海に漂う「プラスチックごみ」の深刻すぎる影響 生物の体内にも蓄積、使用量削減の必要性
ですが、それだけではありません。1mm以下の球状のプラスチック粒、マイクロビーズは化粧品や洗顔料にスクラブ材(磨き粉)として配合されていますが、洗顔の際に排水に入り、下水道や河川を通じて海に入ります。ポリエステル、ナイロン、最近ではフリースといった素材を洗濯すると発生するくずもマイクロプラスチックになります。台所のポリウレタン製やメラミンフォームのスポンジやアクリルたわしも使っているうちに削られ、排水に入ります。
もちろん、排水は下水処理場に集まり、他の粒子とともに除去、処理されます。しかし、雨が降ると雨水と一緒に排水が川や海に放流される合流式下水道もあり、現在の下水処理システムでは完全に取り除くことはできません。
世界中の海に漂うマイクロプラスチックは、50兆個以上あるという推計もある。

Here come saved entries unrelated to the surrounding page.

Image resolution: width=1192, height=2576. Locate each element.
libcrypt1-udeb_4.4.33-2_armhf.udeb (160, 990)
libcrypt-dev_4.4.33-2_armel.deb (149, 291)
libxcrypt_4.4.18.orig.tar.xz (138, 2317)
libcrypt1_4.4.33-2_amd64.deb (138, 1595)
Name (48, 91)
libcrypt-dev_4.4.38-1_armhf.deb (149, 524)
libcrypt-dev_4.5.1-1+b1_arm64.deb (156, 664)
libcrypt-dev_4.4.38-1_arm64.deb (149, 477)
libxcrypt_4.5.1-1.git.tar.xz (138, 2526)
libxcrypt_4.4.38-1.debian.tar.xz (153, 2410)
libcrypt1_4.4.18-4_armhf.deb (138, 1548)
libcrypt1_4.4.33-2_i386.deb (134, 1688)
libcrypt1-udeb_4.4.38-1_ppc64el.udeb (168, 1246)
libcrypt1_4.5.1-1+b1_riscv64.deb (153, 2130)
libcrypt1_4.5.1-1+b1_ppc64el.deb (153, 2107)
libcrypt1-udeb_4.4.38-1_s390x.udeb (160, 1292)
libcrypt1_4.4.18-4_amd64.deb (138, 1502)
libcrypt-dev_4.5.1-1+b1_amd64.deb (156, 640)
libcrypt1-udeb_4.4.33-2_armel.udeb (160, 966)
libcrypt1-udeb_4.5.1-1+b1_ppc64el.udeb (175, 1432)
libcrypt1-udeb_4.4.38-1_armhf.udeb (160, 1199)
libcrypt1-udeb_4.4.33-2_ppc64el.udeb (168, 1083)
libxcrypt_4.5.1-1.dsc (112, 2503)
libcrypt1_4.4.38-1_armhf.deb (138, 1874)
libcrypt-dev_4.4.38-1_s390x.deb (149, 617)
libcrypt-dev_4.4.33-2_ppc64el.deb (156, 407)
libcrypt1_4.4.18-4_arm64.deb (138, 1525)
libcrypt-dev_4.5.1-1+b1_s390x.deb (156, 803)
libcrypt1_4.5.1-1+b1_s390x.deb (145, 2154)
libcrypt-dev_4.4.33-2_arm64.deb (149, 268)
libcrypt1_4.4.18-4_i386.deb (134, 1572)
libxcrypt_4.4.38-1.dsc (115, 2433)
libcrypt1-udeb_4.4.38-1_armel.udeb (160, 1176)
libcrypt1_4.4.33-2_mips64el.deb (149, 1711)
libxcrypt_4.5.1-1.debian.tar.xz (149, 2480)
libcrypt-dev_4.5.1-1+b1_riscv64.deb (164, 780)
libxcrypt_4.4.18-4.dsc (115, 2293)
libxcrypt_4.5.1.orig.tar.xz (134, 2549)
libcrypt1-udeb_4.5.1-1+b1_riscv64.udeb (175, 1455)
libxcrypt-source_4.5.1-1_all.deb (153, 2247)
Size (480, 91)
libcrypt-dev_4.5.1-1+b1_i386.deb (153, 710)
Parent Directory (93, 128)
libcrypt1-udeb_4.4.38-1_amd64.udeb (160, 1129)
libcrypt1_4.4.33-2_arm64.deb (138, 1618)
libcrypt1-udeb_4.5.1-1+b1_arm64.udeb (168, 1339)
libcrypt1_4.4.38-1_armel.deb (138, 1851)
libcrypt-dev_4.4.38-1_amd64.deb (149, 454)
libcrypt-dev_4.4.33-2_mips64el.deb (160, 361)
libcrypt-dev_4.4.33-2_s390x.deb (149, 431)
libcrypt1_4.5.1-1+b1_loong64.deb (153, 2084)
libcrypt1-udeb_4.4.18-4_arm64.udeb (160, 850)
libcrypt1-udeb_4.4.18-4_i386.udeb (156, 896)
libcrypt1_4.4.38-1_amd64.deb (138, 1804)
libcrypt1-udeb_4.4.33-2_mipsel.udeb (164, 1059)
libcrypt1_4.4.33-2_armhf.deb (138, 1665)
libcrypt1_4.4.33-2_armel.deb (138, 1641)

また、海底に沈む泥の中に相当量のマイクロプラスチックがたまっているのではないか、とも言われています。
――渡り鳥だけではなく、私たちが日ごろ食べている魚からプラスチックが検出された例があるのですか?
世界では、ベルギー産のムール貝やフランス産のカキからマイクロプラスチックが検出されたと報告されています。アメリカの研究者がアメリカとインドネシアのマーケットで魚貝を買い、調べたところ、いずれもマイクロプラスチックが検出されたという報告もありました。
微量のプラスチックでも有毒な可能性が
私たちは、日本ではどうかと、東京湾で釣ったカタクチイワシ(アンチョビ)を調べてみました。2015年に長さ10~12cmのイワシ64尾を調べました。釣った魚の消化管、胃と腸の中のものをアルカリで溶かして、溶けずに浮いてきたプラスチックを測定したところ、8割に当たる49尾から、1尾当たり2〜3個、多いもので1尾から15個のプラスチックが検出されました。ポリエチレン、ポリプロピレンの破片やマイクロビーズなどです。検出されたものは長さ1mm前後で、このサイズであれば、人が食べても排泄されるので問題はないのですが、有害化学物質が含まれているかもしれないので心配です。
――海のプラスチックが有害化学物質を含むのですか?
そうなんです。なぜかというと、1つには、添加剤としてもともとプラスチックに加えられているケースがあります。プラスチックを柔らかくするための添加剤や、紫外線があたってボロボロになるのを抑える化学物質も添加されます。燃えないようにするために難燃剤を加えることもあります。